* Aim of the exercise: Only the final stretch of the data is wanted: reproduce the line containing "Create new folder with dialog toolbar icon" and each line after it, exactly.

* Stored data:
________________________________________
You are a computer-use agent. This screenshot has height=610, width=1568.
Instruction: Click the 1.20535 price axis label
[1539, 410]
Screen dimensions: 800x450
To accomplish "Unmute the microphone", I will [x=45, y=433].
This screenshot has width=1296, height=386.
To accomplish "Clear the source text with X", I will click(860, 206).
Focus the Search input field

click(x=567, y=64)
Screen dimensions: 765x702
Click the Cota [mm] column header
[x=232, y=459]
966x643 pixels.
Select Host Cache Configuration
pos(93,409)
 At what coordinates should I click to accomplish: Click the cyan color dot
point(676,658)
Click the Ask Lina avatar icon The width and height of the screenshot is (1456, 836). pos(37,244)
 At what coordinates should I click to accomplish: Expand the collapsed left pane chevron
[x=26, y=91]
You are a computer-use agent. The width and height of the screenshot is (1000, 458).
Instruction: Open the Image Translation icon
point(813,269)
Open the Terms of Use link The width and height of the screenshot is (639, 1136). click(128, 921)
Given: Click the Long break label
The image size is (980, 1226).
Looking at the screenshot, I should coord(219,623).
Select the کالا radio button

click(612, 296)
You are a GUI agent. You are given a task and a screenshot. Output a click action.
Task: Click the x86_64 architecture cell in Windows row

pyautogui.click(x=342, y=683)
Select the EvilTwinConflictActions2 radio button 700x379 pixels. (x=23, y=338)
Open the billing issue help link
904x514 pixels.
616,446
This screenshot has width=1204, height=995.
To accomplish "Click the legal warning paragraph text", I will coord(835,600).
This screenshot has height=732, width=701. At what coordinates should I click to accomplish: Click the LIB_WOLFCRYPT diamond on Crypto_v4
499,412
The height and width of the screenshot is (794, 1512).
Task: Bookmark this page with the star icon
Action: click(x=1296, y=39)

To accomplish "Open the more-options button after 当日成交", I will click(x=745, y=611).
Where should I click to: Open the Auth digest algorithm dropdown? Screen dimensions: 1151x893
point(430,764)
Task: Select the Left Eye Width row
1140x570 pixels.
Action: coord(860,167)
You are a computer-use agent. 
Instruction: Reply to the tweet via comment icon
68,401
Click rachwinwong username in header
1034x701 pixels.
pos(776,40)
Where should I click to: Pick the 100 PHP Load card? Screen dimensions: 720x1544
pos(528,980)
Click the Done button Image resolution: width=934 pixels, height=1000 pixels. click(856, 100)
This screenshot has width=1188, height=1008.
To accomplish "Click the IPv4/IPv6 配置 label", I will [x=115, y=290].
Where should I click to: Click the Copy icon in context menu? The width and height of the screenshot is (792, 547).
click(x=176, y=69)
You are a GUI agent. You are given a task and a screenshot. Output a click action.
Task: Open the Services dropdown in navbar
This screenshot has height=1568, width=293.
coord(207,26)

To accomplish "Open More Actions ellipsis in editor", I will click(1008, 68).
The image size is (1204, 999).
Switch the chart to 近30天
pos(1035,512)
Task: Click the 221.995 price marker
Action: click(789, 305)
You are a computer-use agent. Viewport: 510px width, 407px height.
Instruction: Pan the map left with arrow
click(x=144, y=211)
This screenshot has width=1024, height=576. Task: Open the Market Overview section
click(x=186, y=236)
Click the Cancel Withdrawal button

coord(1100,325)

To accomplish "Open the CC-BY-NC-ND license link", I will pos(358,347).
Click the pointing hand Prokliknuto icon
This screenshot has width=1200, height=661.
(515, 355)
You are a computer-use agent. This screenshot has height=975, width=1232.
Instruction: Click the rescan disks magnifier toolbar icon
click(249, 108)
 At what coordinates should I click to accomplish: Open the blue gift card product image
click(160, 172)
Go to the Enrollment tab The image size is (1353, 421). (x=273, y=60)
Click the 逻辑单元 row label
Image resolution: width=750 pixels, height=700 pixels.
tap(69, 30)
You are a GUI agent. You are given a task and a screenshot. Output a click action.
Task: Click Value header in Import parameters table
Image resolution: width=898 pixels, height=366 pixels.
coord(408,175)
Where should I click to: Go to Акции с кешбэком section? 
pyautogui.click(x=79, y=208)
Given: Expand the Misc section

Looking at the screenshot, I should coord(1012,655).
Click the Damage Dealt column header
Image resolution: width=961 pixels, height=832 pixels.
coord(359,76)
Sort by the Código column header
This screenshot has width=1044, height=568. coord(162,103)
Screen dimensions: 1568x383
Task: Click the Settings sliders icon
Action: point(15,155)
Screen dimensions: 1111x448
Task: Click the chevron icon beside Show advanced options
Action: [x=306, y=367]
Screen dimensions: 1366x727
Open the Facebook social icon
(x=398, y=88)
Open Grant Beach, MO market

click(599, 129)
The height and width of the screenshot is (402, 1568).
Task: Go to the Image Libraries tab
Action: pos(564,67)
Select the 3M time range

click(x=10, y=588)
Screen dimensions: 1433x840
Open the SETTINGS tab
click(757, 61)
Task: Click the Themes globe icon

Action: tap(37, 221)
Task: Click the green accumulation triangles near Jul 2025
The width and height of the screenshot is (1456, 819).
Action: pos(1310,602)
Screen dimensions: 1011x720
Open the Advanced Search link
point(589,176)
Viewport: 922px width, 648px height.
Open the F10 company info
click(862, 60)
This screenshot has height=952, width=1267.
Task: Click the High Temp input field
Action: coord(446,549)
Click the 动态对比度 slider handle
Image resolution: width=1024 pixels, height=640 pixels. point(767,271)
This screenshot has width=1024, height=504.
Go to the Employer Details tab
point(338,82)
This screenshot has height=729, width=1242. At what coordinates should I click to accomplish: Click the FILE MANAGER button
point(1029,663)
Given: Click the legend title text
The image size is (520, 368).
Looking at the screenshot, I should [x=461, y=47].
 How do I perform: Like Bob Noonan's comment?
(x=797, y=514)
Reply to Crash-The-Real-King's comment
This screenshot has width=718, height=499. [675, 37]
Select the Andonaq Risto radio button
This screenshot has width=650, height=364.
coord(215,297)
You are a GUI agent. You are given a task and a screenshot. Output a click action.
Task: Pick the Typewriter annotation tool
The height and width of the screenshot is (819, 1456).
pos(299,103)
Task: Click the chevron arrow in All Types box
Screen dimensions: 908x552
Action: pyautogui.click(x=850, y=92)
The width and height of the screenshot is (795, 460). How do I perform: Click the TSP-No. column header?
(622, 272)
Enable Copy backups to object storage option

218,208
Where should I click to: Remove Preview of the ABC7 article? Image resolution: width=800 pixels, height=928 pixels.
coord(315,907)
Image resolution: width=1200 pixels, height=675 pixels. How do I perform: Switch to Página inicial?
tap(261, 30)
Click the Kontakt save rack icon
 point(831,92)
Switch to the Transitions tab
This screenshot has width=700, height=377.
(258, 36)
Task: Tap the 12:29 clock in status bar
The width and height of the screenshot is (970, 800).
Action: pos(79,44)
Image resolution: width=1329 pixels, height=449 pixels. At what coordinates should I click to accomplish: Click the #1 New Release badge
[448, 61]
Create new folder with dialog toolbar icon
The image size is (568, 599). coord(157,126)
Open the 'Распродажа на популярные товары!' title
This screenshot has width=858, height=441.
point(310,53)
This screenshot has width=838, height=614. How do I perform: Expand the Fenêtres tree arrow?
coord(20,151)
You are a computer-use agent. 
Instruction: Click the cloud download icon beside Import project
________________________________________
* Written reply:
Create new folder with dialog toolbar icon
The image size is (568, 599). coord(157,126)
Open the 'Распродажа на популярные товары!' title
This screenshot has width=858, height=441.
point(310,53)
This screenshot has width=838, height=614. How do I perform: Expand the Fenêtres tree arrow?
coord(20,151)
You are a computer-use agent. 
Instruction: Click the cloud download icon beside Import project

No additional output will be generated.